Burnish, the red herring villain, is introduced. He is played by Eddie Izzard giving it lots of energy. His design is much funner than the other ones. He is a man who seemingly hates nature, but loves it in his own way. He will become the nature lover Zara pretends to be. In the past he was attacked by a yeti, and nobody believed him. I see why he wants to prove they exist, and he makes me laugh, so I like this guy.
Everest is found resulting in a decent and mixed chase scene. One one hand it is animated well, has some good visuals, and Jin (reluctantly) and Peng (happily joining are highlights). On the other hand it seems forced Zara can keep up, and at this point she is a boring villain.
Peng’s arc is the most simple. He basically wants a big brother and Everest gives him that right up to letting Peng play in his mouth.

Next comes a series of short scenes. A major highlight of the movie is the blueberry scene where Everest makes them grow enourmous, and they have to flee them. The problem is Jin goes “Flat Earth Atheist.” There is some good dialogue with Jinn and Yi about Hustle vs hedonism. Burnish is the one enjoying nature, but he wants to cut his favorite tree down to put it in the penthouse. This contrasts with Zara being hyper focused on yeti. He is becoming a real nature lover piece by piece.
In a chase scene Jin gets scared and captured and Zara is finally shown to be a good villain. She manipulates Jin by explaining Everest is an unpredictable wild animal. Zara is revealed to be villain at 53 minute mark, and she plans on killing kids and gets rid of gerbil. Jin overhears and gives Burnish the gerbil and leaves in the funniest part of the movie.

He comedically keeps getting lost, filthy, and all his master plans like stealing a motorcycle go wrong. I relate way too well to Jin this scene. At the end he finds a boat and trades it for his phone showing how he has changed. Going into this movie and rewatch I thought he would be my least favorite character, but I love this guy. Some viewers have asked how the battery is not dead. I think it is in character for him to carry around a portable charger. The comedy mixed with character development and a new design really helps. His inconsistent and inconclusive actions (jumping on the boat, but not the previous escape dandelion) help him feel the most like a real kid.

Throughout the movie he has called his expensive shoes “his babies” and been way too worried when they got dirty. After this image where he holds them above the rain he ditches that and uses them as normal shoes.
Thanks to Jin’s words Zara interecepts Everest, Peng, and Yi.
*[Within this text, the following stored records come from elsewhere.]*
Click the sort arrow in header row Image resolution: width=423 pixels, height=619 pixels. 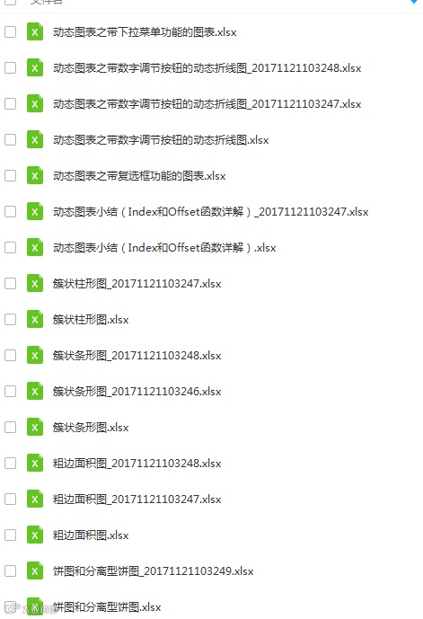(414, 2)
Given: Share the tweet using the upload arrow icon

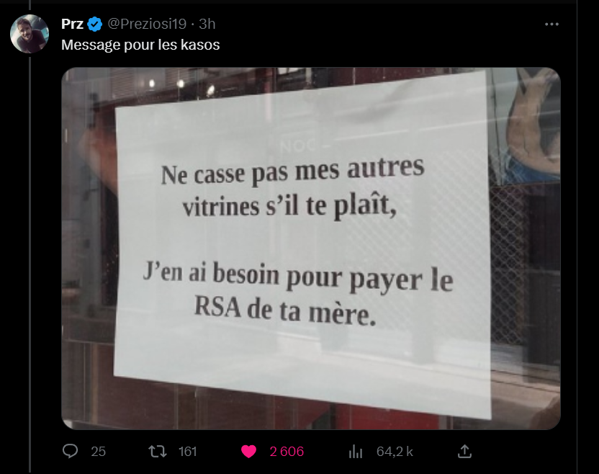Looking at the screenshot, I should (464, 452).
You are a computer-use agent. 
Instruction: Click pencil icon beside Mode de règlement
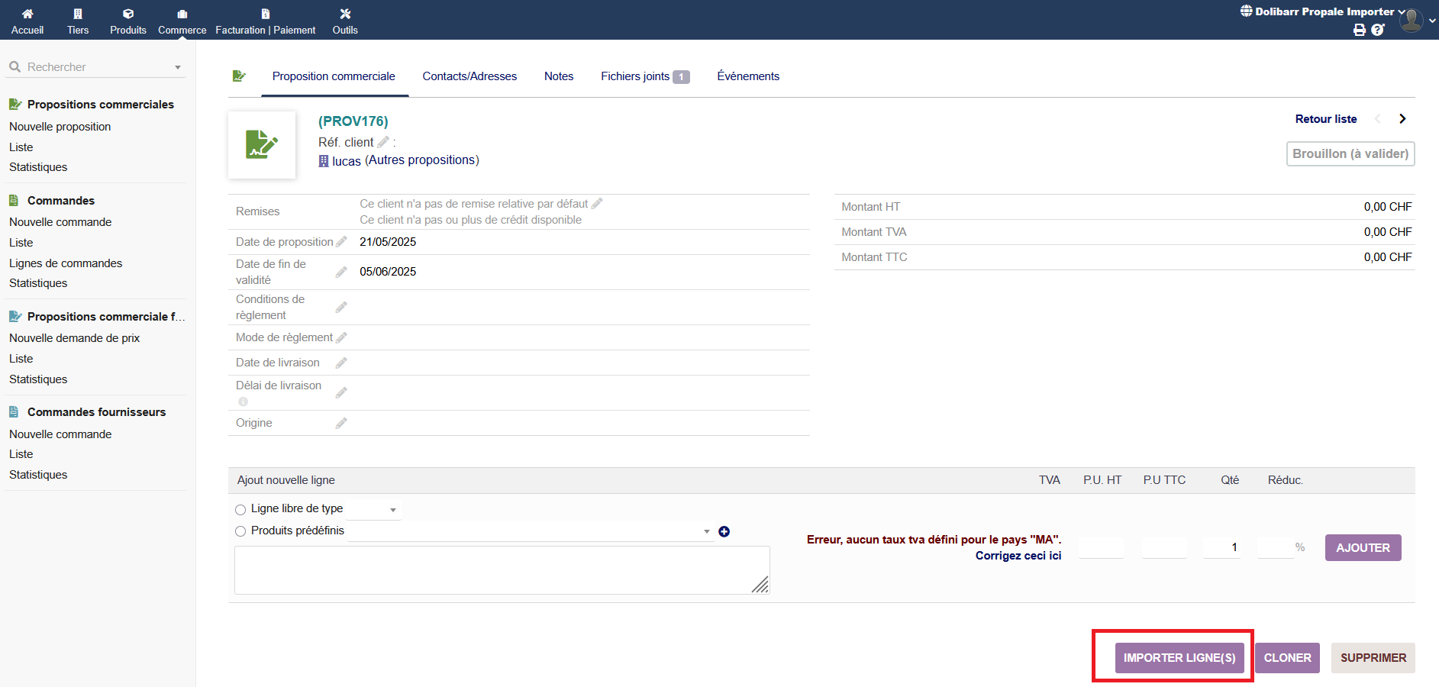pyautogui.click(x=341, y=337)
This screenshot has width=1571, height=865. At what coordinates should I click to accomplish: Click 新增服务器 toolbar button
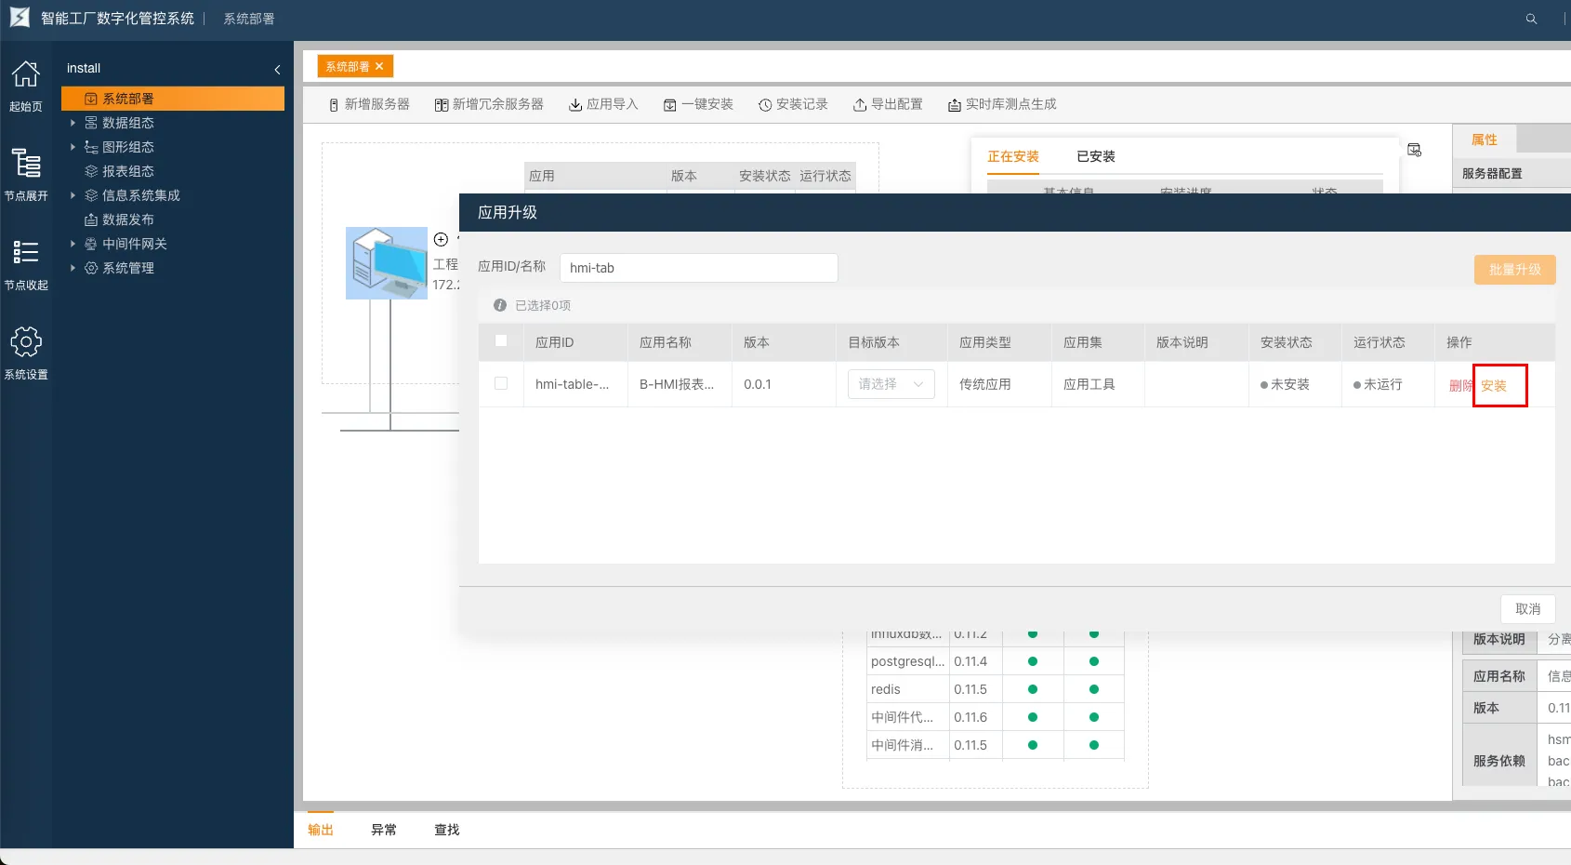pyautogui.click(x=369, y=104)
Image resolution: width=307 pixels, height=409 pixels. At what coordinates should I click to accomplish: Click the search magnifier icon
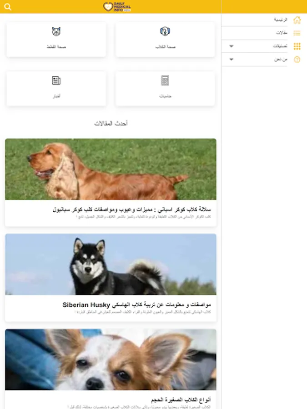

Jin and his new boat and hero design come to the rescue, and Everest uses his yeti powers to lose Zara. It is a fun scene that then hits mood whiplash when the violin is broken.
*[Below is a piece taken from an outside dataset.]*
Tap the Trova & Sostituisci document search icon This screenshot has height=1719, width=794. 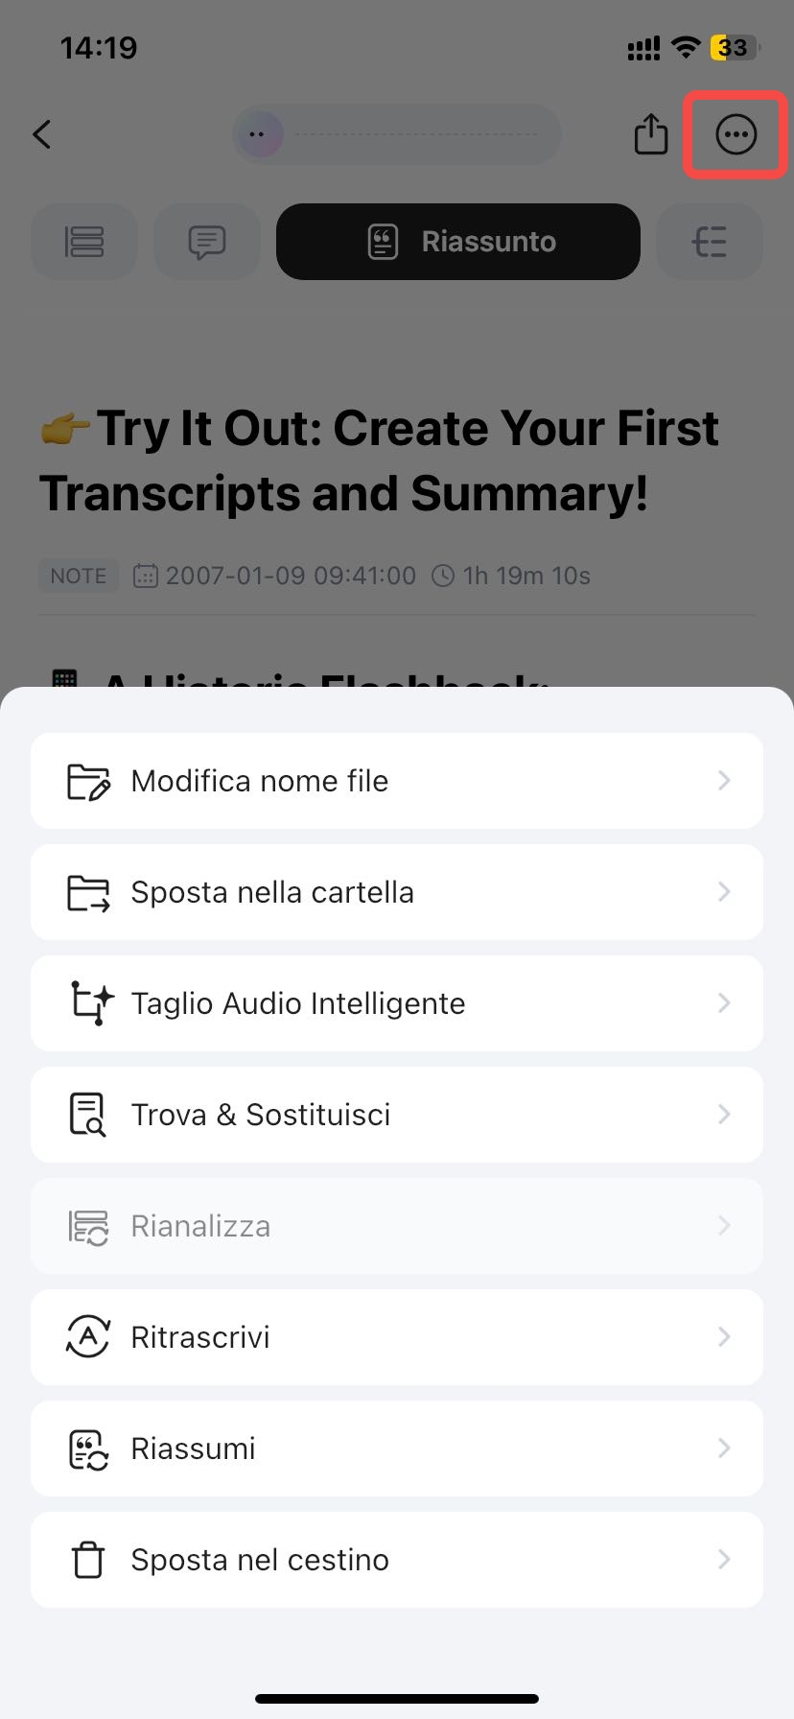tap(87, 1115)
Broken violin is a key highlight. There is no big third act break up nor big action, just talking about dealing with the death of Yi’s dad. It does make them seem very grown up like this adventure has changed them all for the better.
Almost 70 minutes in and Yi can now make plants grow too. I presume this is due to Everest remaking her violin with his fur, and it is a sweet scene. Villains corner them on a bridge, and Everest goes to defend them. Burnish then remembers the yeti he faced was defending its three children, not attacking him, and he switches goals. Zara has her security captain tranquilize him, captures, Everest, and throws Yi off a bridge. I was forgetting why I praised her as a good twist villain, but this is quite the scene for her. She is incredibly malicious.
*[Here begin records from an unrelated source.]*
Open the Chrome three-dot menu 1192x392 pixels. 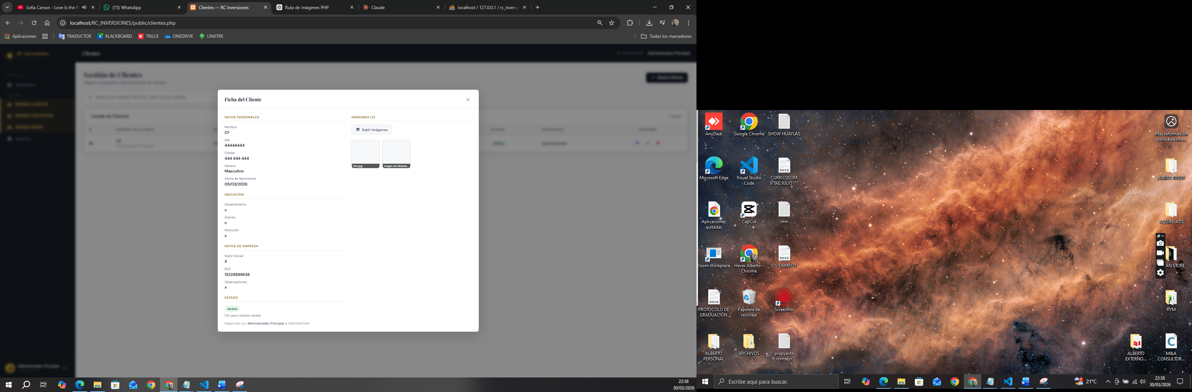pos(689,23)
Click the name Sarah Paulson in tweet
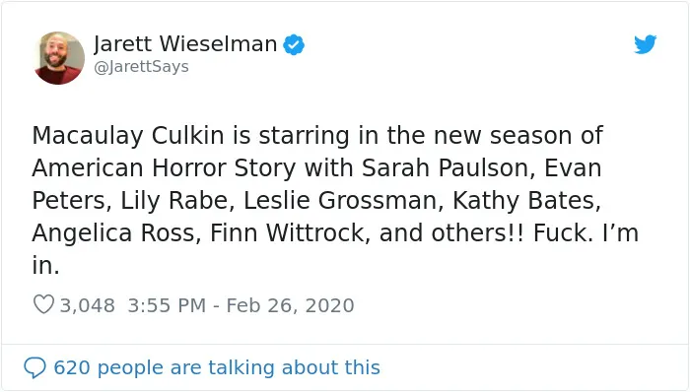690x392 pixels. click(x=449, y=168)
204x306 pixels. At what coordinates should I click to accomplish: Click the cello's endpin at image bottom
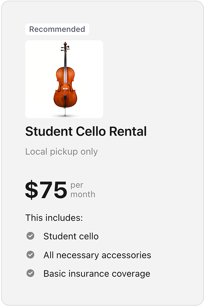(65, 112)
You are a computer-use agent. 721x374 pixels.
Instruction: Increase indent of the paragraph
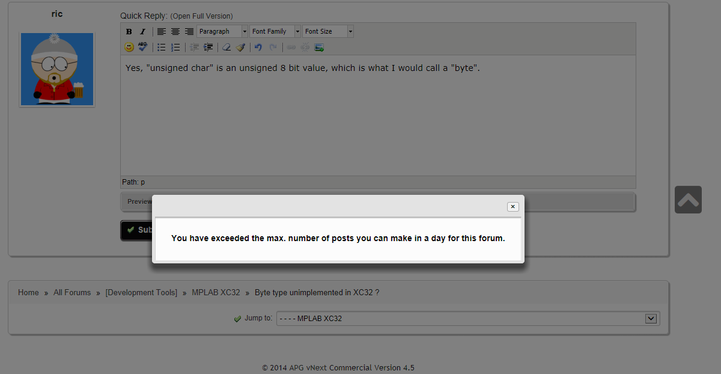pos(208,47)
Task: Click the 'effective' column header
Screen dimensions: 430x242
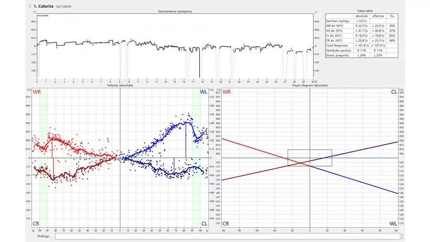Action: (x=378, y=16)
Yi survives by clinging to a broken cable. In the climax she wakes up Everest with her violin’s new Yeti powers, and he stops the convoy. Zara is fed up and tries to kill him resulting in her own death. After all the good to great scenes before it this is a lackluster climax.
It has the expected falling action. Burnish is now a huge hero. They get Everest back to his home and family, and the children’s family is very happy with how the children have changed. It is simple, but I think it is a good ending.
It is slow paced, thus the pacing is highly subjective- too slow or great for development, and I am mixed. It is a mixed movie, and I give it a high Three Tree Star rating. I am glad I saw and rewatched it.